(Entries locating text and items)
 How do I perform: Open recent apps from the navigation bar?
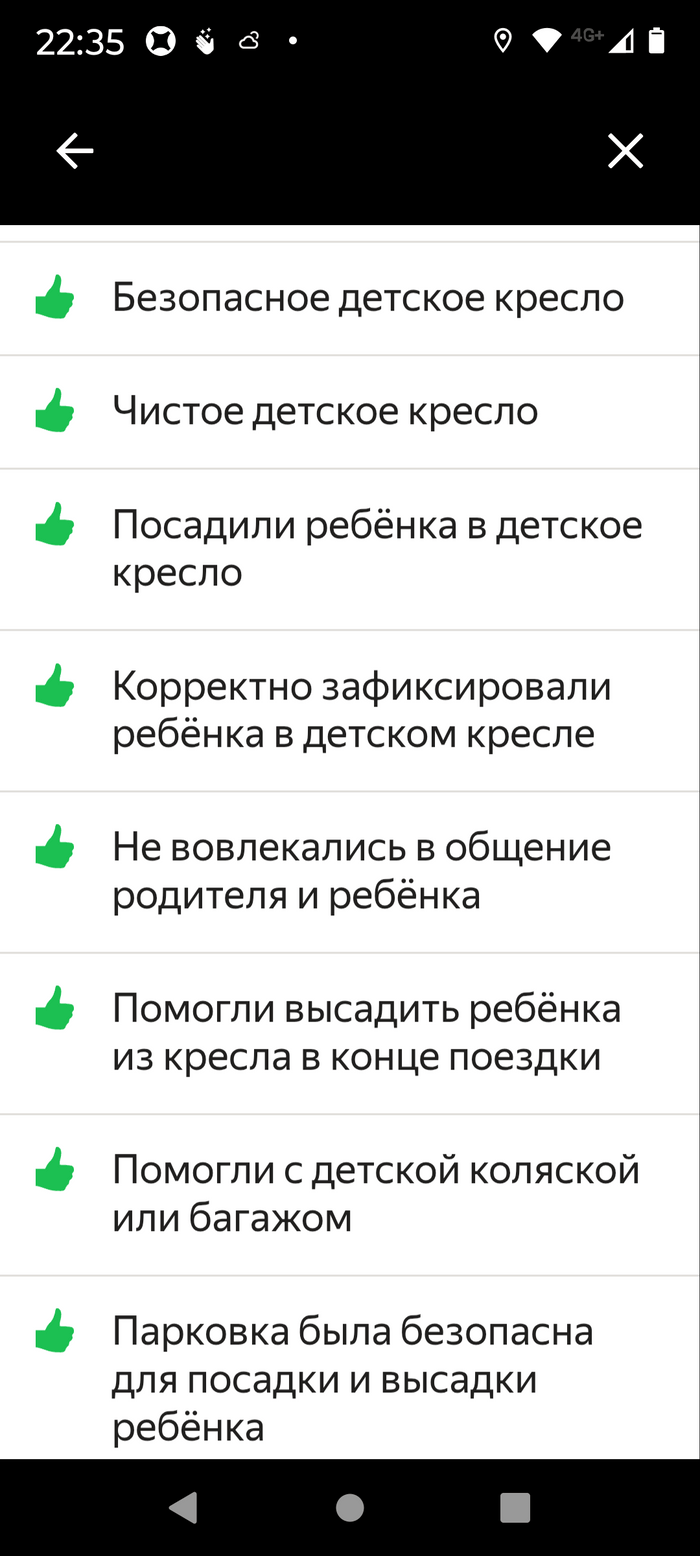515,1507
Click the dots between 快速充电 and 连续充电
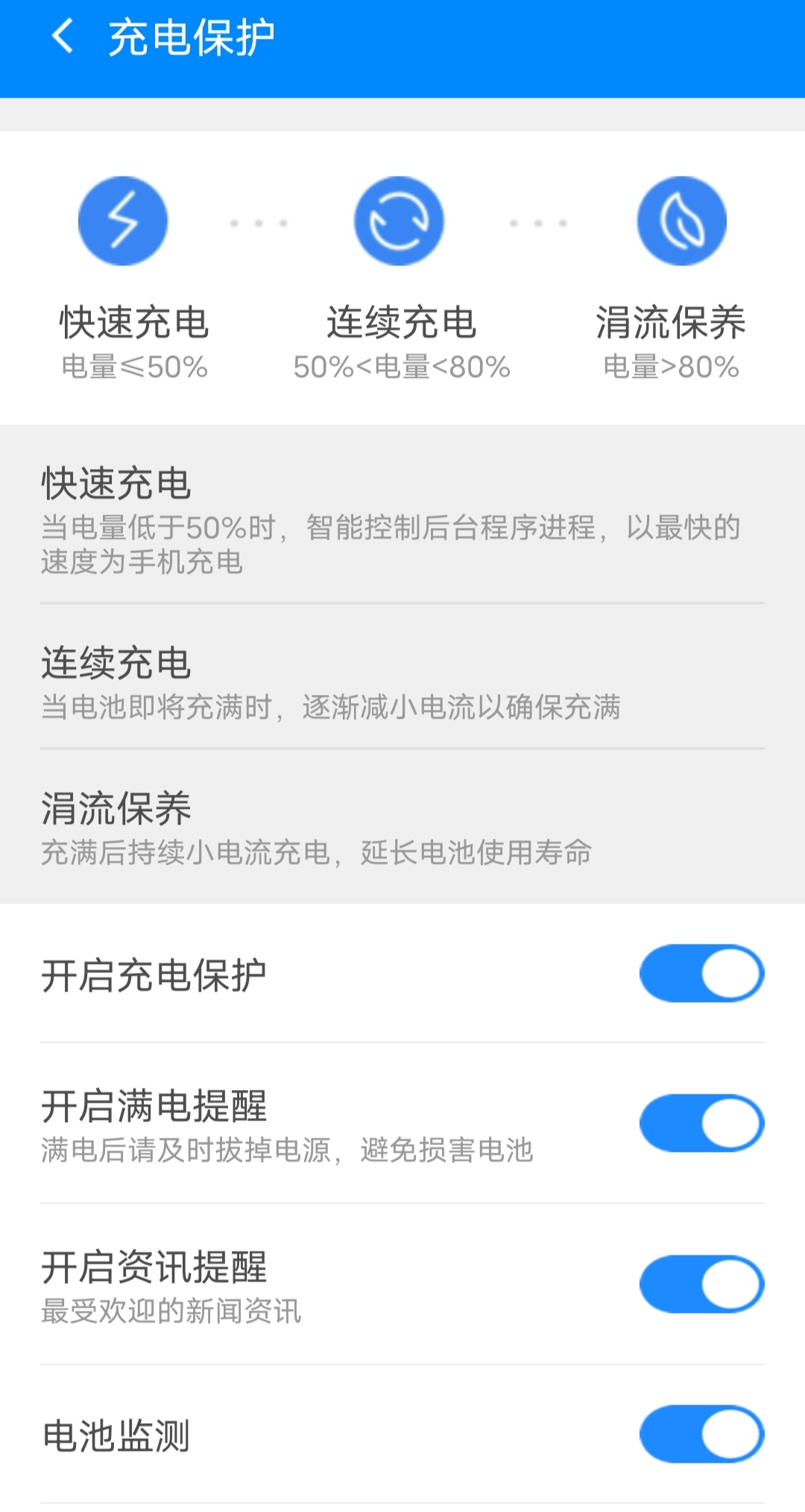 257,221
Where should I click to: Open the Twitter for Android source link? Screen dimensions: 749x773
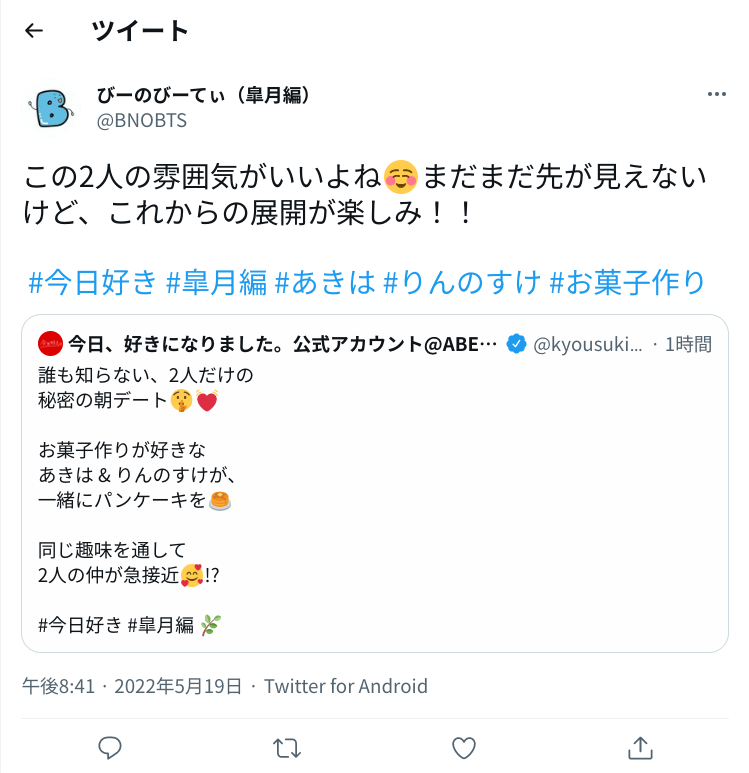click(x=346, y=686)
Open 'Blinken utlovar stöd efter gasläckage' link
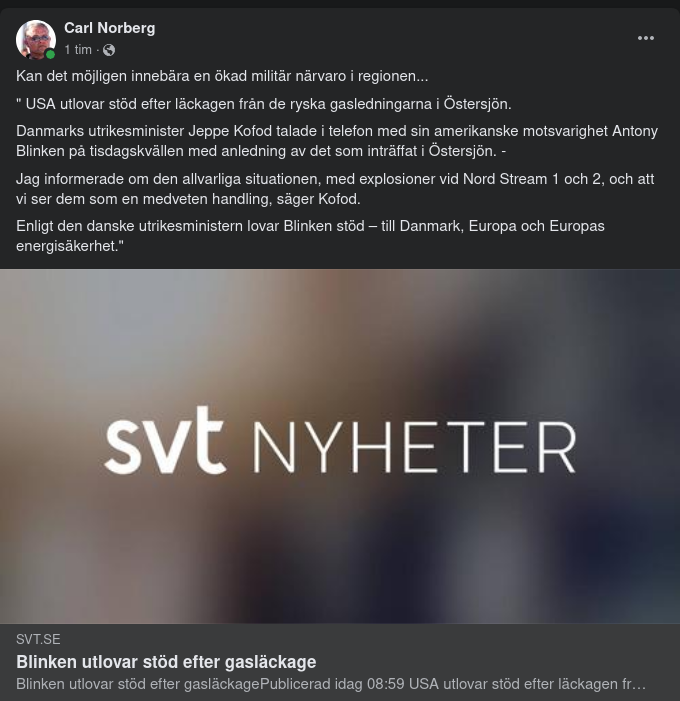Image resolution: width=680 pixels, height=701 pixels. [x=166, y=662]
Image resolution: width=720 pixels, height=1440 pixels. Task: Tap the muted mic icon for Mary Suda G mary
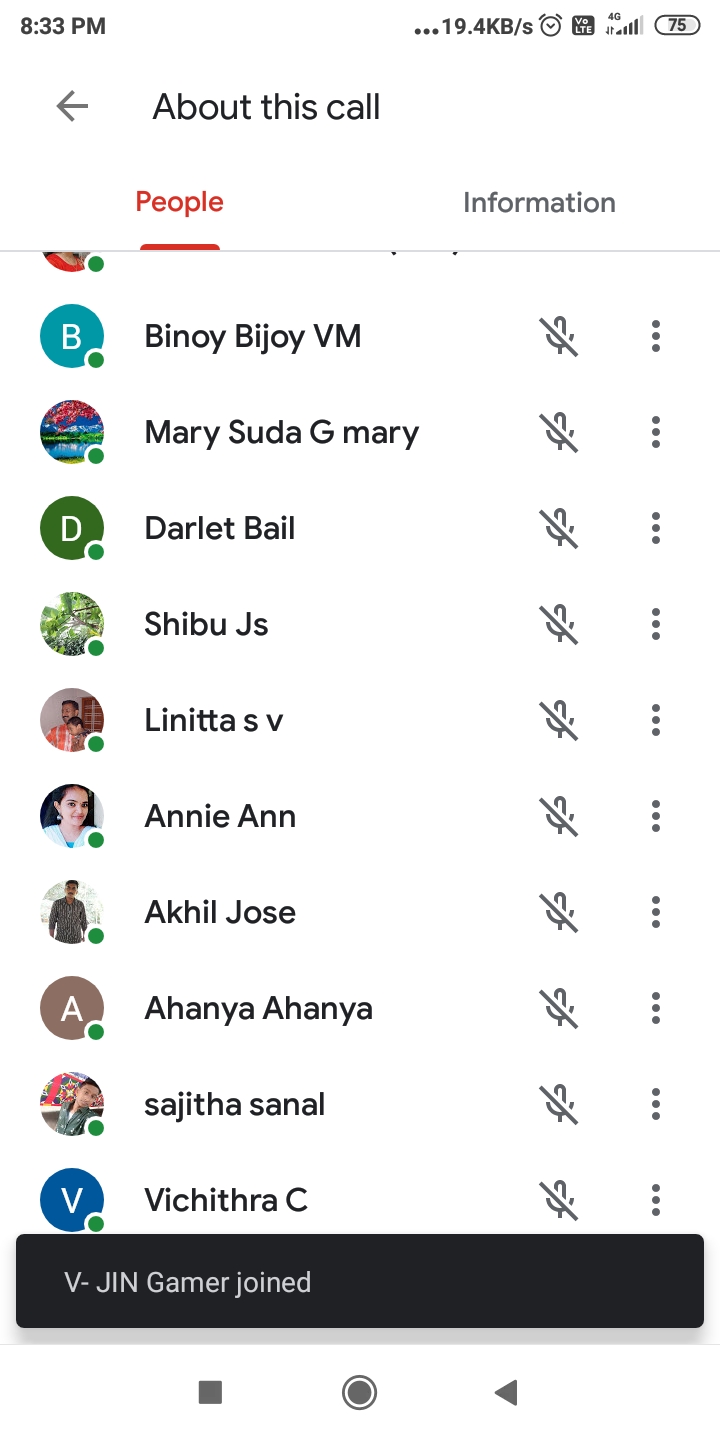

...

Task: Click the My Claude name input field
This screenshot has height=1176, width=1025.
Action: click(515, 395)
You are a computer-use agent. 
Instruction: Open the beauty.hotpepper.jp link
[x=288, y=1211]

- Task details -
Repeat the listing lines from the line with "Open 'Blinken utlovar" to the line with "Image resolution: width=720", leaving out the pictures.

- Written answer -
Open 'Blinken utlovar stöd efter gasläckage' link
Image resolution: width=680 pixels, height=701 pixels. [x=166, y=662]
Image resolution: width=720 pixels, height=1440 pixels. Task: Tap the muted mic icon for Mary Suda G mary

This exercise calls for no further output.